Cunt Customers

I would like to nominate cunt customers.

There’s about 101 shit TV programmes about bad builders, usually fronted by that cunt Nick fucking Knowles. What there is a massive lack of is fucking terrible customers tv progs.

I’ve been in construction for thirty years and learned a lot from the older blokes who passed more than knowledge of laying a brick, in regards to fucking bad payers. I’ve watched a few of these fucking dire productions, and the majority of the clients are transparent as fuck.

They had an idea (because some cunt at work had it done and it looks lovely) so they want it done. They couldn’t afford it in the first place, but still want someone to turn up, give them a reasonable quote, start on Monday and expect the contractor to pay for all the materials. Then when the contractor asks for the agreed interim payment, they act like they’ve been asked a question in fucking Russian. Why these people on this shit TV are left in the shit is because they didn’t pay the bill. And Nick Knowles should be hung for his part in this farce.

....

Copy out the complete rant about bad-paying building customers, word for word.

• _Data segment_

....

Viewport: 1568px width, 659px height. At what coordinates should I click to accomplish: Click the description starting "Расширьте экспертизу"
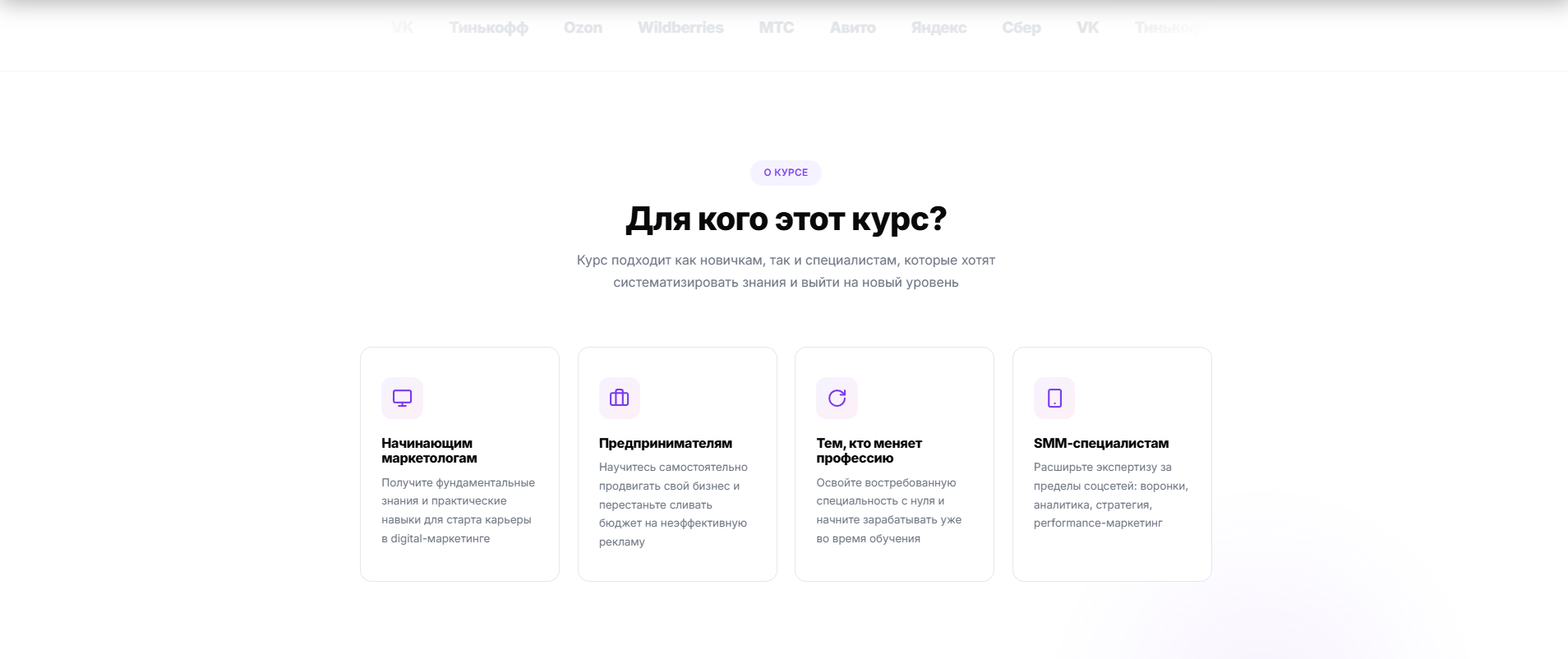click(1110, 495)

....

• _The result_
Cunt Customers

I would like to nominate cunt customers.

There’s about 101 shit TV programmes about bad builders, usually fronted by that cunt Nick fucking Knowles. What there is a massive lack of is fucking terrible customers tv progs.

I’ve been in construction for thirty years and learned a lot from the older blokes who passed more than knowledge of laying a brick, in regards to fucking bad payers. I’ve watched a few of these fucking dire productions, and the majority of the clients are transparent as fuck.

They had an idea (because some cunt at work had it done and it looks lovely) so they want it done. They couldn’t afford it in the first place, but still want someone to turn up, give them a reasonable quote, start on Monday and expect the contractor to pay for all the materials. Then when the contractor asks for the agreed interim payment, they act like they’ve been asked a question in fucking Russian. Why these people on this shit TV are left in the shit is because they didn’t pay the bill. And Nick Knowles should be hung for his part in this farce.